Posted 28 October 2014 - 06:35 PM
Should be interesting what the RCMP investigation finally turns up when they've had a chance to check everything out.
I mean, the press has gone around and interviewed people at the mosque the shooter went to, the homeless shelter he stayed at, and people who went to school with back in the day. There's evidence that he was accessing the (very limited and inadequate) mental health and addiction services in Vancouver, but of course, those people can't talk much because of confidentially rules. My initial impression is of a guy who started off with a reasonable advantage in life (Canadian-born. We don't appreciate it sometimes, but it's a huge advantage. Parents seem to have had enough money to send him to private school.) who went off the rails somewhere and was looking for someone or something to blame for his crappy life. I work in a nice, clean office with relatively few addiction issues and no homeless people now, but during training and early in my career, I did have to deal with quite a few people very much like that. They need help, but they are hard to help.

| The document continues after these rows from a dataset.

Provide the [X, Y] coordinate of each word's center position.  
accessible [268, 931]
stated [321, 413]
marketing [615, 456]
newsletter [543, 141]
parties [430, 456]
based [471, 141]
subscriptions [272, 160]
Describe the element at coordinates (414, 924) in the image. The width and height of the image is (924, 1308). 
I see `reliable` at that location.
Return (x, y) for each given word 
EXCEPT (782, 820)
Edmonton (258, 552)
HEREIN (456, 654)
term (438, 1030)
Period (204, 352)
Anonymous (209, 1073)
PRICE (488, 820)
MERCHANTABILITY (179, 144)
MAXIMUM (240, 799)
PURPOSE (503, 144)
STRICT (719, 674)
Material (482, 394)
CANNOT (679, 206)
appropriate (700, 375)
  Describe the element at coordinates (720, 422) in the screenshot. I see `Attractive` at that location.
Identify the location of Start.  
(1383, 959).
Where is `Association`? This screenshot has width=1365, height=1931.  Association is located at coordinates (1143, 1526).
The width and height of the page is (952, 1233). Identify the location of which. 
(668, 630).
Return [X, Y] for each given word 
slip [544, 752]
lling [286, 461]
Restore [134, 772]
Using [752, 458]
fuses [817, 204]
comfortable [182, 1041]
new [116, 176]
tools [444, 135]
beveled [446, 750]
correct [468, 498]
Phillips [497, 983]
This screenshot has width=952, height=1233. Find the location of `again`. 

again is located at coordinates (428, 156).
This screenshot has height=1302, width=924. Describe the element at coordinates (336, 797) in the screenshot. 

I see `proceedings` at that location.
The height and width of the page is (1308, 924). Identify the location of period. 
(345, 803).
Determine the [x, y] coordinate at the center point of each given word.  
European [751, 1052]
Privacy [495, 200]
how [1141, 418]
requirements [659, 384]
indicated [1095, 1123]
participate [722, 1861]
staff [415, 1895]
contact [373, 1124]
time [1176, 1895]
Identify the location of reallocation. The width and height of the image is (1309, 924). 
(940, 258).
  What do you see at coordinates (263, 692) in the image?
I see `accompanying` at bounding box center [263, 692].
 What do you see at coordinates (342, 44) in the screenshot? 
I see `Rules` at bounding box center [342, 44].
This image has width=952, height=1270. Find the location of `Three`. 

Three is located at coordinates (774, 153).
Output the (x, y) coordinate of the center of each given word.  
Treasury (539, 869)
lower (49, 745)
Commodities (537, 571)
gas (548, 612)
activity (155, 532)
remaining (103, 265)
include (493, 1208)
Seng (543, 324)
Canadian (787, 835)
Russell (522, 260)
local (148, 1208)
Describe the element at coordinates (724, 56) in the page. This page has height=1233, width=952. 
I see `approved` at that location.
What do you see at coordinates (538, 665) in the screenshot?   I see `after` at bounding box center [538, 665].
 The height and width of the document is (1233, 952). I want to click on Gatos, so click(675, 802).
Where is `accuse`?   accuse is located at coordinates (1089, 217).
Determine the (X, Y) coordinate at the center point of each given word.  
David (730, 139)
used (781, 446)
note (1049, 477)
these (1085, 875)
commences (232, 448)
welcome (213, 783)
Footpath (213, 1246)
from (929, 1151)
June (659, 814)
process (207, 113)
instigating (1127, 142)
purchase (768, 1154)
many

They can be manipulative. They lie, they steal stuff, they can't keep their appointments or follow instructions, they abuse and threaten you. I've never been assaulted, thank God, but there have been times that I have been either seriously creeped out or I thought they would jump up and hit me. And the worst part is that for all your effort and the risk to your personal safety, you never feel like you are making any sort of difference at all. I don't even think this was about religion. The guy got kicked out of a mosque because he was acting crazy and spewing hate speech. Also stealing the keys and letting himself in at night. Strikes me more as anti-social. Guy like that gets on the internet and finds a forum that confirms what he's always wanted to believe, that everyone else around him is wrong and bad and he is special and right, and instead of conforming to present society's requirements of him, which in this case, were stop stealing, lay off the cocaine, quit acting like a jerk, and get a job, the best thing to do would be to bring down society. Too easy to manipulate. If he were white, it would be neo-Nazis or anti-establishment type of crazies. He's Brown, so he found that other bunch of crazies, and away we go. Good thing he wasn't able to leave the country, get training, get assigned a couple of buddies to help him out, then come back. It could have been worse, so someone did do his job there.
The problem I see is that there's so many guys like that out there. Some of them will be perfectly content to just complain to anyone who will listen, beat up their girlfriends, rob convenience stores and mug little old ladies, which is bad enough, but nobody cares. Some of them just might get the right help or have an epiphany and turn their lives around. When that happens, it's awesome. But there's always going to be the one that decides he's going to shoot up the company that fired him, the girl who rejected his advances, the doctor who refused to give him any more morphine prescriptions, or the police who keep arresting him. Or yes, even the living representatives of the country that he believes failed him. Your anti-terror bill is going to help that? I have my doubts. But I'm perfectly happy to wait for them to do their investigation and see what else turns up and what sort of recommendations are made. When we have a problem, we study it and make a report. It's the Canadian way. Then again, we've got Stephen Harper. He wants what he wants and he's going to do it, evidence be damned. His response was exactly what I expected.